Using a video laryngoscope, versus direct laryngoscopy, when intubating infants can increase the odds of a successful intubation on the first attempt, according to a single-center, randomized trial published in The New England Journal of Medicine (2024. doi:10.1056/NEJMoa2402785) and presented at the Pediatric Academic Societies annual meeting. Video laryngoscopy may help reduce oral trauma and, in an emergency, lead to improved oxygen saturation for the patient.

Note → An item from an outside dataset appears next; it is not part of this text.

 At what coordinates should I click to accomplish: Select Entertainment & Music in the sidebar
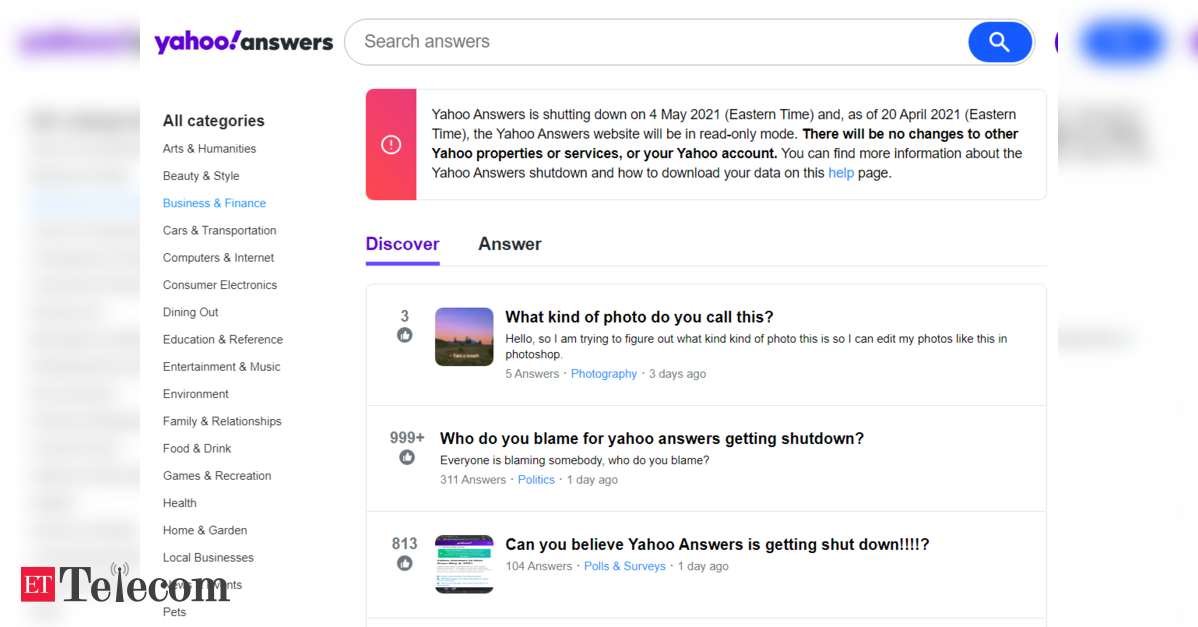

In the trial, 226 patients were randomized to video or direct laryngoscopy in a 1:1 ratio. Data were analyzed for 107 patients in each group. Intubation was successful on the first attempt for 79 patients in the video-laryngoscopy group (74%) and 48 patients in the direct-laryngoscopy group (45%). It took a median of one attempt for successful intubation in the video-laryngoscopy group and two attempts in the direct-laryngoscopy group. Oxygen saturations of less than 70% were seen in 45% of patients undergoing video laryngoscopy and 53% of patients undergoing direct laryngoscopy.
The authors note that their trial is limited by the small number of neonates studied at a single location using a single type of video laryngoscope. They also noted that, “our trial was not adequately powered to detect effects on adverse outcomes. Future studies should be large enough to determine whether video laryngoscopy has the potential to reduce harm.”